The overall rate of bleeding complications will be compared with historical data from NORSTROKE 2007–2011, the pooled analysis of IV alteplase trials [17], SITS-MOST [18, 19], ECASS III [23] and series on thrombolysis in patients above 80 years of age [24]. The mortality rate at 7 days will be compared with historical data from NORSTROKE 2007–2011.

The over-all rate of bleeding complications will be compared with historical data from NORSTROKE 2007–2012 and from Stavanger University Hospital [25], Interventional Management of Stroke (IMS) I [26], IMS II [27] and IMS III [28].

Safety outcome (futility)

If the trial shows no significant difference between the two treatment groups, the DSMC may stop the trial, if there also is a clear trend towards increased bleeding rate in one group.

Statistical analysis

The primary analysis in NOR-TEST is to test whether tenecteplase is superior to alteplase. The primary analysis is an “intention to treat” analysis. The results will also be tested in a “per protocol” analysis. The data from the Wake-up-subset and Embolectomy-subset will be analysed separately and not as a part of the main NOR-TEST data set. Excluded patients admitted <4½ hours will also be analysed for comparison with thrombolysed patients and for inter-centre inclusion/exclusion differences (bias). Stratification according to age (≤80 vs. >80), baseline NIHSS (≤14 vs. >14) and time (0–3 h vs. 3-4½ h) will be performed.

Ethics & data anonymity

The trial is performed in accordance with the European ‘Guidelines on Good Clinical Research Practice’ (Consolidated guideline, CPMP/ICH/135/95) and the Norwegian ‘Forskrift om klinisk utprøving av legemidler til menneske’ (FOR 2009-30-10).

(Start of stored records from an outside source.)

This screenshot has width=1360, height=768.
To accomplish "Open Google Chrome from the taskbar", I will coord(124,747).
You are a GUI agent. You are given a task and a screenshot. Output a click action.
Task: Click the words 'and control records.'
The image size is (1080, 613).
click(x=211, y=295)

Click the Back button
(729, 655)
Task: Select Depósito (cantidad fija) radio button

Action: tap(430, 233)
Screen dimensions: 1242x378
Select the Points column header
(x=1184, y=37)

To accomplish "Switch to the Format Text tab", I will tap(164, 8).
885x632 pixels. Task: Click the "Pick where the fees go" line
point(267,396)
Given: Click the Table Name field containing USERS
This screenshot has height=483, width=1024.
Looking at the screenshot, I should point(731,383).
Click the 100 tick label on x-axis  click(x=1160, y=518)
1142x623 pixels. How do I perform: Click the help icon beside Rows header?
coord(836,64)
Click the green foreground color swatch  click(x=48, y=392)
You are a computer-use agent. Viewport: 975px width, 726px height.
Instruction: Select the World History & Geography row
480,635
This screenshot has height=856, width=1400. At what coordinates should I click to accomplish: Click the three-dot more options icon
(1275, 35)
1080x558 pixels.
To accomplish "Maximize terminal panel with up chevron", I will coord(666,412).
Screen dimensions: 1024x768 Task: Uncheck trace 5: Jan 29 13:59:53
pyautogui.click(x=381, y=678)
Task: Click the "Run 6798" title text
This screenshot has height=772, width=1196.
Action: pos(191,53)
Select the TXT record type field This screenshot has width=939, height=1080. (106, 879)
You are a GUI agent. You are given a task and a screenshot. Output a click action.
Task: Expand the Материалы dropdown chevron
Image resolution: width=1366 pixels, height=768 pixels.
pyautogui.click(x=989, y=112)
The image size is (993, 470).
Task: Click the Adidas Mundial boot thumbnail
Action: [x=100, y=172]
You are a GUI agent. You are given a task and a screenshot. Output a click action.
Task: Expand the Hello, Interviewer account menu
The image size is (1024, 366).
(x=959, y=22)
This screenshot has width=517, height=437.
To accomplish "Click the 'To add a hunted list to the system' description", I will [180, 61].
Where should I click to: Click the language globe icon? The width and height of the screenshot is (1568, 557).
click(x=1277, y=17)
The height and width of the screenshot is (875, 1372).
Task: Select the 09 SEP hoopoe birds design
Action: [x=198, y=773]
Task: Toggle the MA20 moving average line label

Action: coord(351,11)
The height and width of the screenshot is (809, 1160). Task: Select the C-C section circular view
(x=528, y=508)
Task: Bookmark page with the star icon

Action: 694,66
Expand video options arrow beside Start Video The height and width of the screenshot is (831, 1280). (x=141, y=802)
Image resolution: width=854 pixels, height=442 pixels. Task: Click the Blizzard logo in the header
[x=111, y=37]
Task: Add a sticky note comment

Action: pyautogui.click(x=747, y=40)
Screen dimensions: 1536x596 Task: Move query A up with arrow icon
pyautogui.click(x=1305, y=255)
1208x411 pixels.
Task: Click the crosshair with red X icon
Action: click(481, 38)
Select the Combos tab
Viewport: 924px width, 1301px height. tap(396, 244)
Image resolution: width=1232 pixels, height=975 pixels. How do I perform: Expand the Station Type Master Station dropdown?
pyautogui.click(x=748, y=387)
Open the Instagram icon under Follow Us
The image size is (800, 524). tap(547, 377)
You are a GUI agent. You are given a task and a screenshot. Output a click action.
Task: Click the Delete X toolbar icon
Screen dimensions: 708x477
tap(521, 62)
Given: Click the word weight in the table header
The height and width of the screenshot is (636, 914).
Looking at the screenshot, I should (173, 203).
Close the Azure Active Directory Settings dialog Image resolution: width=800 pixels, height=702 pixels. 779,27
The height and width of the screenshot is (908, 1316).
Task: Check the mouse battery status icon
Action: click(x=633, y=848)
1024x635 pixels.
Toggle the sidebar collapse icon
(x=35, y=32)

NOR-TEST is reviewed and approved by the Regional Committee for Medical and Health Research Ethics (2011/2435), and The Norwegian Medicines Agency (12/01402). NOR-TEST is registered with EudraCT No 2011-005793-33 and in (NCT01949948).


Despite indications of clinical superiority of tenecteplase compared to alteplase [1, 9, 12], tenecteplase in acute ischemic stroke has been studied only in small series with highly selected patients (visible clot, perfusion mismatch etc.) [911, 29]. A large randomised controlled phase 3 trial has not been performed.

NOR-TEST is a pragmatic multi-centre phase 3 trial with logistic equivalent to the routine chain of treatment. NOR-TEST is therefore easily adopted by all hospitals, securing a high centre compliance and adherence to the protocol. All patients found eligible for standard alteplase treatment may be included. NOR-TEST will therefore apply tenecteplase to a general population of ischaemic stroke patients.

In patients receiving embolectomy, the hypothesised higher recanalisation rates of tenecteplase as compared to alteplase may benefit patients, as clots may partially or completely recanalise prior to the endovascular procedure.

There is no strong evidence that the highest dose of tenecteplase (0.4 mg/kg) increases the risk of haemorrhagic transformation [7, 9, 13]. In order to maximise the thrombolytic effect, NOR-TEST therefore is designed with a high tenecteplase dose together with careful safety monitoring of major bleedings.

A positive NOR-TEST result may give an impetus to implementing thrombolysis at a higher rate than today, and establish a more effective and less harmful treatment for all ischaemic stroke patients eligible for thrombolysis.